After locating the line that contains "For every named" in the data below, set down exactly that line and each one after it through the line that contains "[ 件名 ] (318, 179)", and nothing more.

▶ [Dataset records]
__________________________________________________
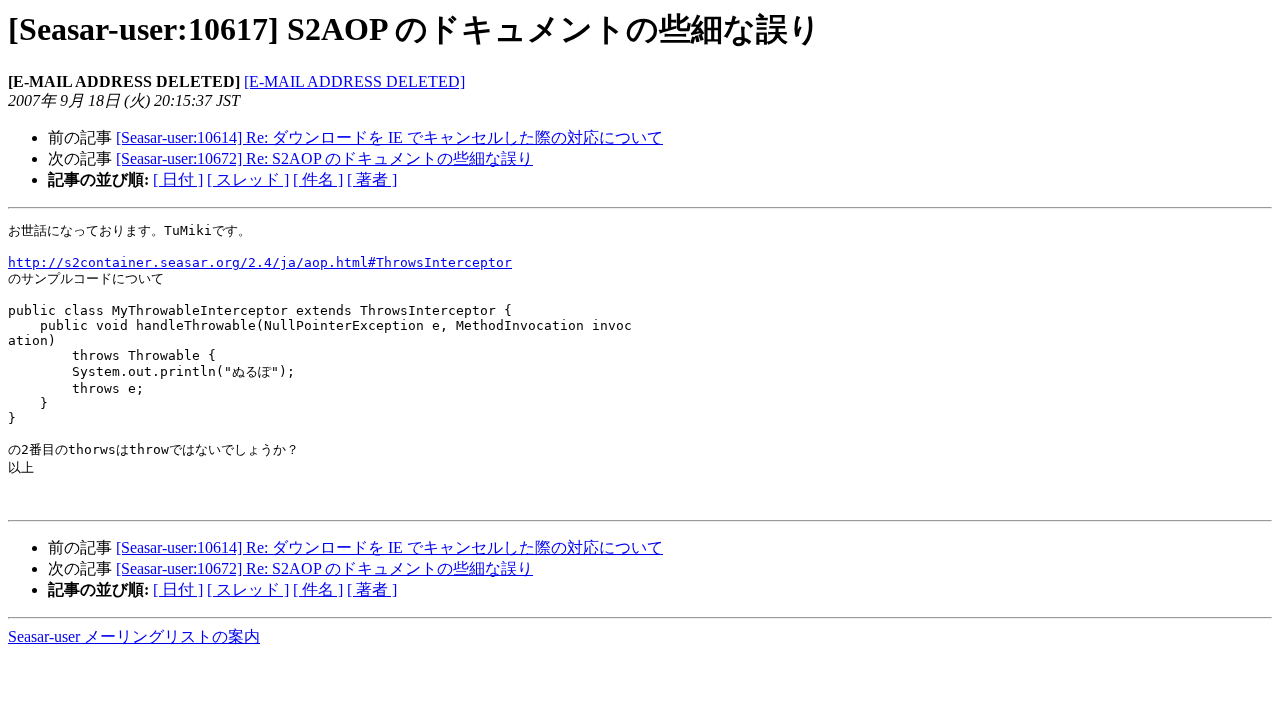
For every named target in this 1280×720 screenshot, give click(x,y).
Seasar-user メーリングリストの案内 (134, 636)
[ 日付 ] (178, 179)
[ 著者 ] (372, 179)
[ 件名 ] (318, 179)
__________________________________________________
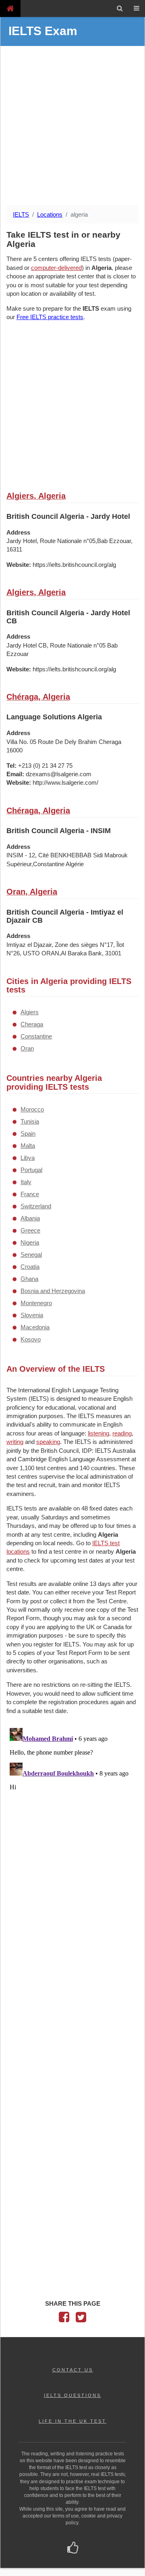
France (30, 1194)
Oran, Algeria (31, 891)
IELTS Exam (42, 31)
__________________________________________________
▶ [Solution below]
For every named target in this 1280×720 screenshot, give click(x,y).
Seasar-user メーリングリストの案内 (134, 636)
[ 日付 ] (178, 179)
[ 著者 ] (372, 179)
[ 件名 ] (318, 179)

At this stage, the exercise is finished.